PROVIDED MATERIAL ::
>>>>
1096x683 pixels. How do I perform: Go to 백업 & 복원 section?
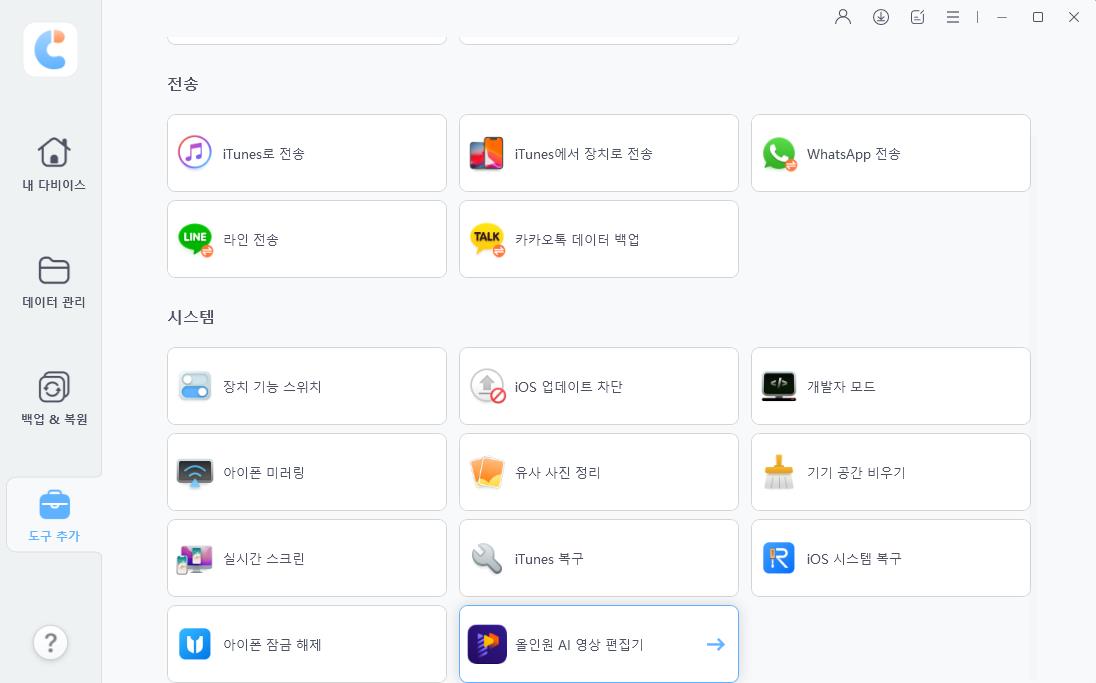(x=53, y=398)
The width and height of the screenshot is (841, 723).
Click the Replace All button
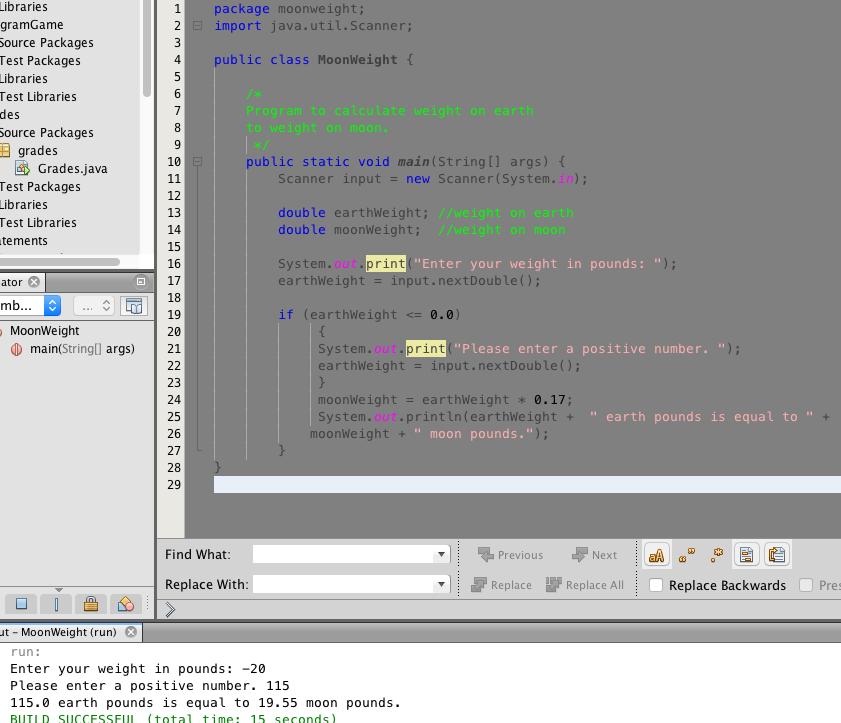(585, 585)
<<<<
WHAT IS REQUIRED ::
Copy the lines above word for word, leaving out the pictures.

ANSWER TO THIS PROBLEM ::
1096x683 pixels. How do I perform: Go to 백업 & 복원 section?
(x=53, y=398)
The width and height of the screenshot is (841, 723).
Click the Replace All button
(585, 585)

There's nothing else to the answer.